▶ REQUIRED TASK
Present the records below as a numbered list, leaving out the blank lines.

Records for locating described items
** begin **

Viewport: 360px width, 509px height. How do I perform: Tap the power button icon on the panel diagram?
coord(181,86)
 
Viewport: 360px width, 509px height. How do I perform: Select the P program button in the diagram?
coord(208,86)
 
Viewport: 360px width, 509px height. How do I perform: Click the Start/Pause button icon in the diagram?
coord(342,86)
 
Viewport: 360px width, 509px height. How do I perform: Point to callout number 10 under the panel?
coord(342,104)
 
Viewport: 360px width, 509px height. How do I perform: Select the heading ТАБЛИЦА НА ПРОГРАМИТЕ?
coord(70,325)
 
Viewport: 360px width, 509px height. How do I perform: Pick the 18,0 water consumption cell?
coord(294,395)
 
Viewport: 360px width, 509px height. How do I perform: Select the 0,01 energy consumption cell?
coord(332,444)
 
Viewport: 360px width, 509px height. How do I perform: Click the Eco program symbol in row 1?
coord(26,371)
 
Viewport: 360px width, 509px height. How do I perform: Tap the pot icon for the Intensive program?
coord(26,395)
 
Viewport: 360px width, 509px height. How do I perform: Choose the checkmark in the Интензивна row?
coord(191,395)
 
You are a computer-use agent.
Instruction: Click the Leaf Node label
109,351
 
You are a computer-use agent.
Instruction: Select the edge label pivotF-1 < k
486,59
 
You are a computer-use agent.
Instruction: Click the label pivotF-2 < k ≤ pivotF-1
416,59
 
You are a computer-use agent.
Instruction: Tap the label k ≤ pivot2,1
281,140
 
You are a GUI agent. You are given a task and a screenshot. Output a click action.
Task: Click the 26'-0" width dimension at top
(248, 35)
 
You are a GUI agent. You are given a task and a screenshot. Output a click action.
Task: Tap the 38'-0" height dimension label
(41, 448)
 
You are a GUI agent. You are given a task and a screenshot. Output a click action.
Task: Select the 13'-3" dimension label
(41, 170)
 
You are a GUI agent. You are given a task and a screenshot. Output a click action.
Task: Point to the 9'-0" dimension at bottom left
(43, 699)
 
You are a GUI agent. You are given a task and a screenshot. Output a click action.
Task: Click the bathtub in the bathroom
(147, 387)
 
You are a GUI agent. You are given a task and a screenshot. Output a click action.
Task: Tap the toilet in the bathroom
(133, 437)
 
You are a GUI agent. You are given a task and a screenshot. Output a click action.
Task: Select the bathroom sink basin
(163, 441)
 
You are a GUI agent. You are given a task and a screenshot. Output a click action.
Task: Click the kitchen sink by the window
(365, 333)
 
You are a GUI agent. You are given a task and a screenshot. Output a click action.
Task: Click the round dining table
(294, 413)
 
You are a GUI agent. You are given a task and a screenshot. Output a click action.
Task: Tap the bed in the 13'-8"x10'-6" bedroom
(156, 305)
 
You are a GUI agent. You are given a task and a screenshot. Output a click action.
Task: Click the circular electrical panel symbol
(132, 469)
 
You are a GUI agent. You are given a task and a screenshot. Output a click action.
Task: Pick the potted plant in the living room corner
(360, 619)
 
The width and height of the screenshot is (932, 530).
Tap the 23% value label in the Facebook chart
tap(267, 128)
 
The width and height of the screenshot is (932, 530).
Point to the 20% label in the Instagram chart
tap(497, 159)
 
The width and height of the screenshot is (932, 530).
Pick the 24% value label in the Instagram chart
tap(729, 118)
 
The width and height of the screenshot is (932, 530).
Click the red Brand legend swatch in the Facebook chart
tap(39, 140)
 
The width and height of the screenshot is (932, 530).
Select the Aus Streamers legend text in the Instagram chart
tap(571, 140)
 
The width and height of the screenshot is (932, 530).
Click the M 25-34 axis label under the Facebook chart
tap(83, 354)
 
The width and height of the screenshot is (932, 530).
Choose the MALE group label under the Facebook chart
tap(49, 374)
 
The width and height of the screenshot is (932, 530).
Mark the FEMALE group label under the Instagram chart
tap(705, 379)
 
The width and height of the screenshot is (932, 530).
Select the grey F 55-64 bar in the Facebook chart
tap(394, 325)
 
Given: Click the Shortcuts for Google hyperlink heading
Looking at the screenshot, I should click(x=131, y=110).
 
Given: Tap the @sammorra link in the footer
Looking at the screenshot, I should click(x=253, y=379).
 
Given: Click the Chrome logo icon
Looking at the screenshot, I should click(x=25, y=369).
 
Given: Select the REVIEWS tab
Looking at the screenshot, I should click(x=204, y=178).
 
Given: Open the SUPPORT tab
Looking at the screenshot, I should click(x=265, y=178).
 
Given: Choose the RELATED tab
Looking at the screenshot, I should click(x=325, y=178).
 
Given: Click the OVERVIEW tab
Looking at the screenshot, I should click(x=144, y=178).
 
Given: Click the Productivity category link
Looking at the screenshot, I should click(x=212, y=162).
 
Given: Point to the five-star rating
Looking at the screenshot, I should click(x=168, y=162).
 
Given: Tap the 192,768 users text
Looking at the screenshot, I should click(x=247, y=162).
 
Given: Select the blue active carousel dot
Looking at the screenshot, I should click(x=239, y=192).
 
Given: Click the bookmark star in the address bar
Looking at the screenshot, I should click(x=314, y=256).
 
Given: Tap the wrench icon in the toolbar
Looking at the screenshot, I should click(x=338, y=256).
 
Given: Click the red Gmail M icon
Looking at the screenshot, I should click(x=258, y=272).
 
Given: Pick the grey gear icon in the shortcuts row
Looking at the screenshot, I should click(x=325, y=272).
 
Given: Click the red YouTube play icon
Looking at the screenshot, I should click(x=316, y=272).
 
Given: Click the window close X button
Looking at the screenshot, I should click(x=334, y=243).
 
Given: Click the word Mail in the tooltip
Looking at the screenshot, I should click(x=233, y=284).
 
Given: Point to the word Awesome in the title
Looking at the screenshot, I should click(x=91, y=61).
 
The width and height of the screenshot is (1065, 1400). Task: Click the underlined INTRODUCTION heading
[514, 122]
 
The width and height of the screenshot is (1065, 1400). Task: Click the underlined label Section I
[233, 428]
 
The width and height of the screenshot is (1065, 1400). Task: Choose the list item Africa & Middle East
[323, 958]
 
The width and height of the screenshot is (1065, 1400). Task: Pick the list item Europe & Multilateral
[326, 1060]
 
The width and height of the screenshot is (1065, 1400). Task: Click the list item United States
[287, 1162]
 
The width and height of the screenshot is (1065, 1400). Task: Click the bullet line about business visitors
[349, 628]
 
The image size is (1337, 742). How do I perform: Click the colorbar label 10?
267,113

** end **

▶ OUTPUT FOR THIS TASK
1. Viewport: 360px width, 509px height. How do I perform: Tap the power button icon on the panel diagram?
2. coord(181,86)
3. Viewport: 360px width, 509px height. How do I perform: Select the P program button in the diagram?
4. coord(208,86)
5. Viewport: 360px width, 509px height. How do I perform: Click the Start/Pause button icon in the diagram?
6. coord(342,86)
7. Viewport: 360px width, 509px height. How do I perform: Point to callout number 10 under the panel?
8. coord(342,104)
9. Viewport: 360px width, 509px height. How do I perform: Select the heading ТАБЛИЦА НА ПРОГРАМИТЕ?
10. coord(70,325)
11. Viewport: 360px width, 509px height. How do I perform: Pick the 18,0 water consumption cell?
12. coord(294,395)
13. Viewport: 360px width, 509px height. How do I perform: Select the 0,01 energy consumption cell?
14. coord(332,444)
15. Viewport: 360px width, 509px height. How do I perform: Click the Eco program symbol in row 1?
16. coord(26,371)
17. Viewport: 360px width, 509px height. How do I perform: Tap the pot icon for the Intensive program?
18. coord(26,395)
19. Viewport: 360px width, 509px height. How do I perform: Choose the checkmark in the Интензивна row?
20. coord(191,395)
21. You are a computer-use agent.
22. Instruction: Click the Leaf Node label
23. 109,351
24. You are a computer-use agent.
25. Instruction: Select the edge label pivotF-1 < k
26. 486,59
27. You are a computer-use agent.
28. Instruction: Click the label pivotF-2 < k ≤ pivotF-1
29. 416,59
30. You are a computer-use agent.
31. Instruction: Tap the label k ≤ pivot2,1
32. 281,140
33. You are a GUI agent. You are given a task and a screenshot. Output a click action.
34. Task: Click the 26'-0" width dimension at top
35. (248, 35)
36. You are a GUI agent. You are given a task and a screenshot. Output a click action.
37. Task: Tap the 38'-0" height dimension label
38. (41, 448)
39. You are a GUI agent. You are given a task and a screenshot. Output a click action.
40. Task: Select the 13'-3" dimension label
41. (41, 170)
42. You are a GUI agent. You are given a task and a screenshot. Output a click action.
43. Task: Point to the 9'-0" dimension at bottom left
44. (43, 699)
45. You are a GUI agent. You are given a task and a screenshot. Output a click action.
46. Task: Click the bathtub in the bathroom
47. (147, 387)
48. You are a GUI agent. You are given a task and a screenshot. Output a click action.
49. Task: Tap the toilet in the bathroom
50. (133, 437)
51. You are a GUI agent. You are given a task and a screenshot. Output a click action.
52. Task: Select the bathroom sink basin
53. (163, 441)
54. You are a GUI agent. You are given a task and a screenshot. Output a click action.
55. Task: Click the kitchen sink by the window
56. (365, 333)
57. You are a GUI agent. You are given a task and a screenshot. Output a click action.
58. Task: Click the round dining table
59. (294, 413)
60. You are a GUI agent. You are given a task and a screenshot. Output a click action.
61. Task: Tap the bed in the 13'-8"x10'-6" bedroom
62. (156, 305)
63. You are a GUI agent. You are given a task and a screenshot. Output a click action.
64. Task: Click the circular electrical panel symbol
65. (132, 469)
66. You are a GUI agent. You are given a task and a screenshot. Output a click action.
67. Task: Pick the potted plant in the living room corner
68. (360, 619)
69. The width and height of the screenshot is (932, 530).
70. Tap the 23% value label in the Facebook chart
71. tap(267, 128)
72. The width and height of the screenshot is (932, 530).
73. Point to the 20% label in the Instagram chart
74. tap(497, 159)
75. The width and height of the screenshot is (932, 530).
76. Pick the 24% value label in the Instagram chart
77. tap(729, 118)
78. The width and height of the screenshot is (932, 530).
79. Click the red Brand legend swatch in the Facebook chart
80. tap(39, 140)
81. The width and height of the screenshot is (932, 530).
82. Select the Aus Streamers legend text in the Instagram chart
83. tap(571, 140)
84. The width and height of the screenshot is (932, 530).
85. Click the M 25-34 axis label under the Facebook chart
86. tap(83, 354)
87. The width and height of the screenshot is (932, 530).
88. Choose the MALE group label under the Facebook chart
89. tap(49, 374)
90. The width and height of the screenshot is (932, 530).
91. Mark the FEMALE group label under the Instagram chart
92. tap(705, 379)
93. The width and height of the screenshot is (932, 530).
94. Select the grey F 55-64 bar in the Facebook chart
95. tap(394, 325)
96. Given: Click the Shortcuts for Google hyperlink heading
97. Looking at the screenshot, I should click(x=131, y=110).
98. Given: Tap the @sammorra link in the footer
99. Looking at the screenshot, I should click(x=253, y=379).
100. Given: Click the Chrome logo icon
101. Looking at the screenshot, I should click(x=25, y=369).
102. Given: Select the REVIEWS tab
103. Looking at the screenshot, I should click(x=204, y=178).
104. Given: Open the SUPPORT tab
105. Looking at the screenshot, I should click(x=265, y=178).
106. Given: Choose the RELATED tab
107. Looking at the screenshot, I should click(x=325, y=178).
108. Given: Click the OVERVIEW tab
109. Looking at the screenshot, I should click(x=144, y=178).
110. Given: Click the Productivity category link
111. Looking at the screenshot, I should click(x=212, y=162).
112. Given: Point to the five-star rating
113. Looking at the screenshot, I should click(x=168, y=162).
114. Given: Tap the 192,768 users text
115. Looking at the screenshot, I should click(x=247, y=162).
116. Given: Select the blue active carousel dot
117. Looking at the screenshot, I should click(x=239, y=192).
118. Given: Click the bookmark star in the address bar
119. Looking at the screenshot, I should click(x=314, y=256).
120. Given: Tap the wrench icon in the toolbar
121. Looking at the screenshot, I should click(x=338, y=256).
122. Given: Click the red Gmail M icon
123. Looking at the screenshot, I should click(x=258, y=272).
124. Given: Pick the grey gear icon in the shortcuts row
125. Looking at the screenshot, I should click(x=325, y=272).
126. Given: Click the red YouTube play icon
127. Looking at the screenshot, I should click(x=316, y=272).
128. Given: Click the window close X button
129. Looking at the screenshot, I should click(x=334, y=243).
130. Given: Click the word Mail in the tooltip
131. Looking at the screenshot, I should click(x=233, y=284).
132. Given: Point to the word Awesome in the title
133. Looking at the screenshot, I should click(x=91, y=61).
134. The width and height of the screenshot is (1065, 1400). Task: Click the underlined INTRODUCTION heading
135. [514, 122]
136. The width and height of the screenshot is (1065, 1400). Task: Click the underlined label Section I
137. [233, 428]
138. The width and height of the screenshot is (1065, 1400). Task: Choose the list item Africa & Middle East
139. [323, 958]
140. The width and height of the screenshot is (1065, 1400). Task: Pick the list item Europe & Multilateral
141. [326, 1060]
142. The width and height of the screenshot is (1065, 1400). Task: Click the list item United States
143. [287, 1162]
144. The width and height of the screenshot is (1065, 1400). Task: Click the bullet line about business visitors
145. [349, 628]
146. The image size is (1337, 742). How do I perform: Click the colorbar label 10?
147. 267,113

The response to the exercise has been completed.